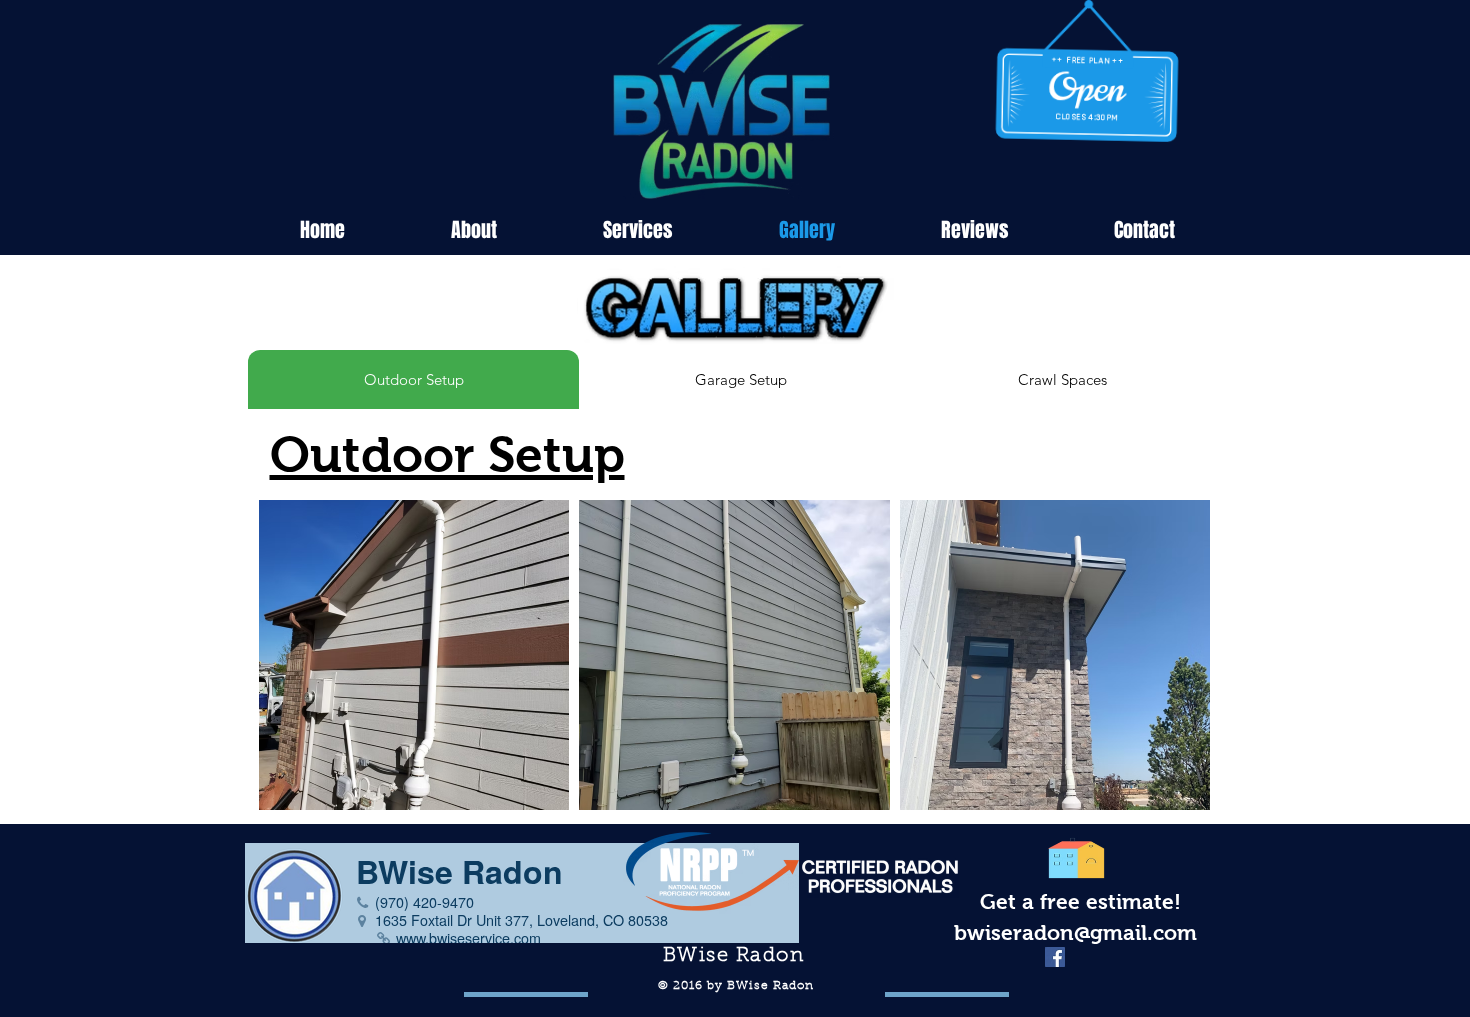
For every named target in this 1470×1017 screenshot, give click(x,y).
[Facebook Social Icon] (1055, 957)
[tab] (413, 379)
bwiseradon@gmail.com (1075, 932)
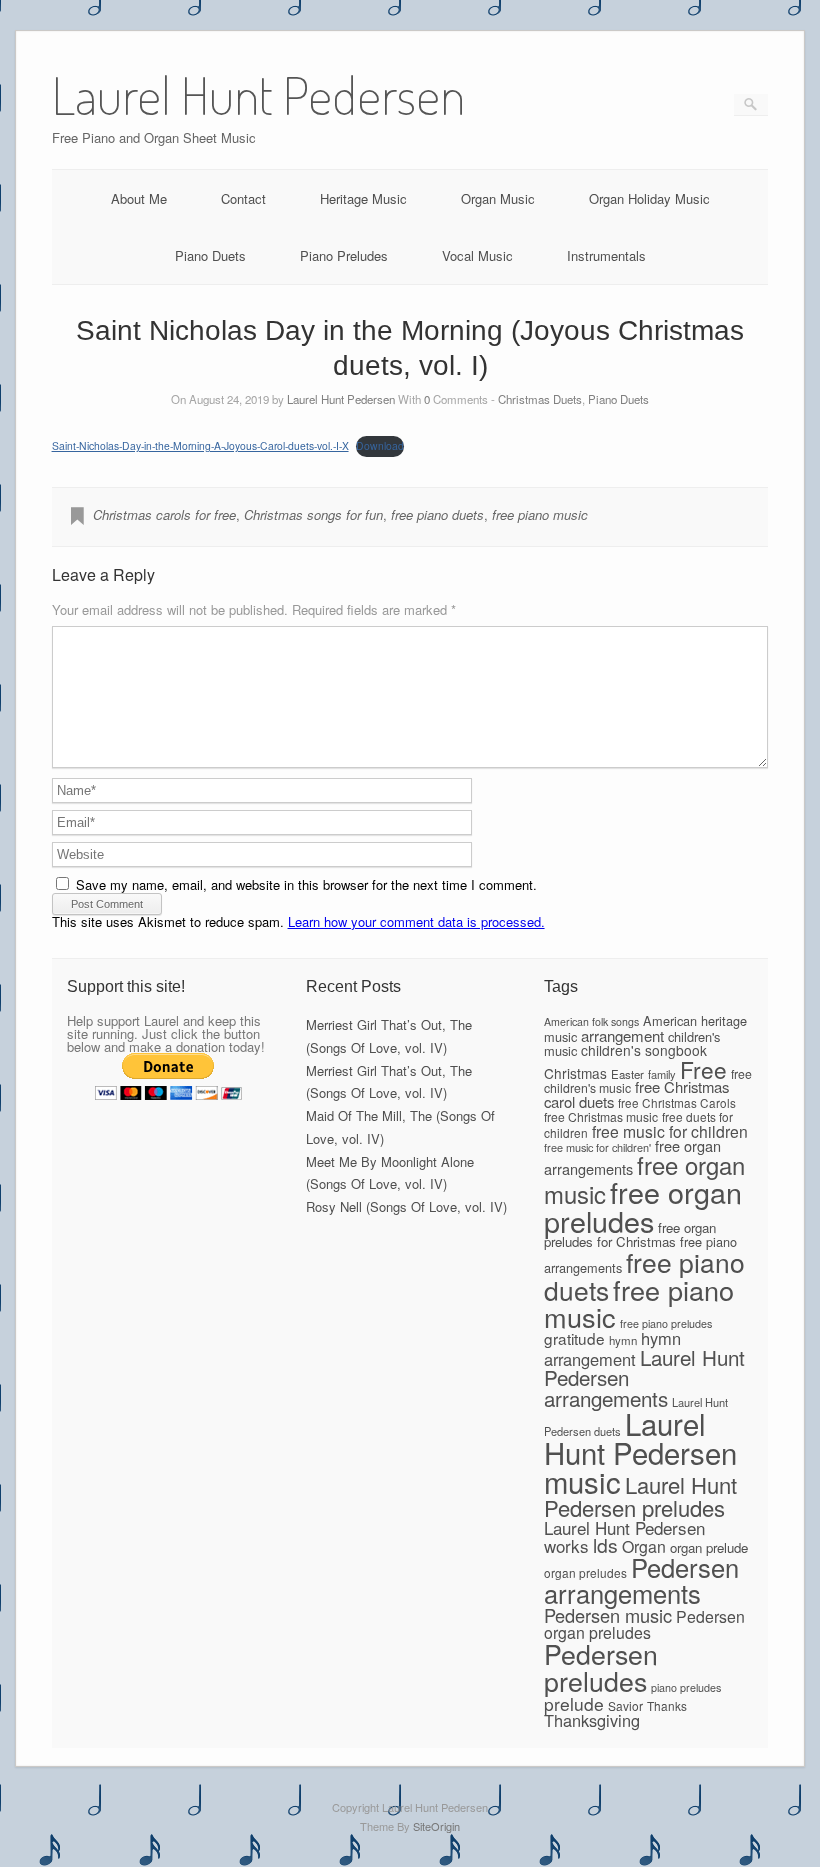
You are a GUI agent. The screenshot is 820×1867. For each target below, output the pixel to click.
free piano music (540, 514)
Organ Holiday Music (649, 198)
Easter (627, 1074)
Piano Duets (210, 255)
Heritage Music (363, 198)
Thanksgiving (592, 1720)
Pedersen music (608, 1615)
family (662, 1074)
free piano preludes (666, 1323)
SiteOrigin (436, 1826)
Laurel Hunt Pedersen (341, 399)
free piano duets (437, 514)
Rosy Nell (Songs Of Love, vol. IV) (406, 1206)
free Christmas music (601, 1116)
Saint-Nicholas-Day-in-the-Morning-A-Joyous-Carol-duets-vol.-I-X (200, 445)
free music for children (670, 1131)
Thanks (667, 1705)
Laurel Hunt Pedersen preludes (640, 1495)
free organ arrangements (632, 1157)
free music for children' (597, 1147)
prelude (574, 1703)
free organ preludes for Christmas (630, 1235)
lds (605, 1545)
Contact (243, 198)
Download (380, 445)
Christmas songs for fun (313, 514)
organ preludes (585, 1572)
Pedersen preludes (601, 1667)
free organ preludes (643, 1206)
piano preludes (686, 1687)
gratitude (574, 1338)
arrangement (622, 1035)
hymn (623, 1340)
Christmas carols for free (164, 514)
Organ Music (498, 198)
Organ (644, 1546)
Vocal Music (477, 255)
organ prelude (709, 1547)
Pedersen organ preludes (644, 1624)
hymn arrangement (612, 1348)
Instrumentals (606, 255)
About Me (139, 198)
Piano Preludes (344, 255)
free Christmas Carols (677, 1102)
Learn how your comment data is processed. (416, 921)
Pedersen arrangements (641, 1580)
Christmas (575, 1073)
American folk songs (591, 1021)
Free (703, 1069)
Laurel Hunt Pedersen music (640, 1452)
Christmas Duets (540, 399)
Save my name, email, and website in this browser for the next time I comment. (306, 884)
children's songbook (644, 1050)
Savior (625, 1705)
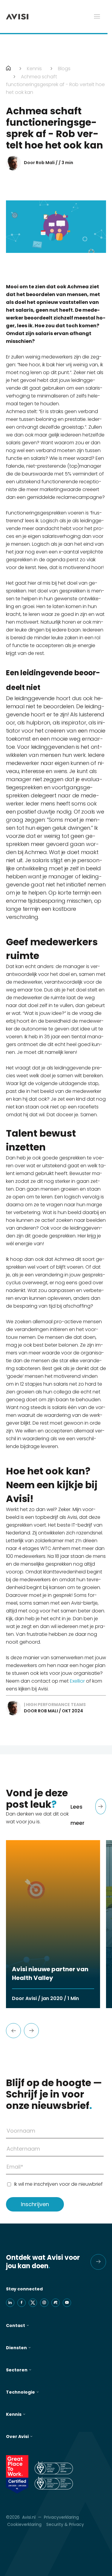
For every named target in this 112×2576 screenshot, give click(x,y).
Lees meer (77, 1815)
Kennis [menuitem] (14, 2414)
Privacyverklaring (61, 2517)
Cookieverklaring (24, 2524)
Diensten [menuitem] (16, 2348)
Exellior (77, 1681)
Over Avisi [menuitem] (17, 2437)
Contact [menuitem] (15, 2326)
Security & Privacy (65, 2524)
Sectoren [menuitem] (16, 2370)
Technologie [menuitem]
====
■ Instructions for the task: Looking back at the data above, tally each line that includes the word "comment", then answer with the total alone.

■ Result for this exercise: 2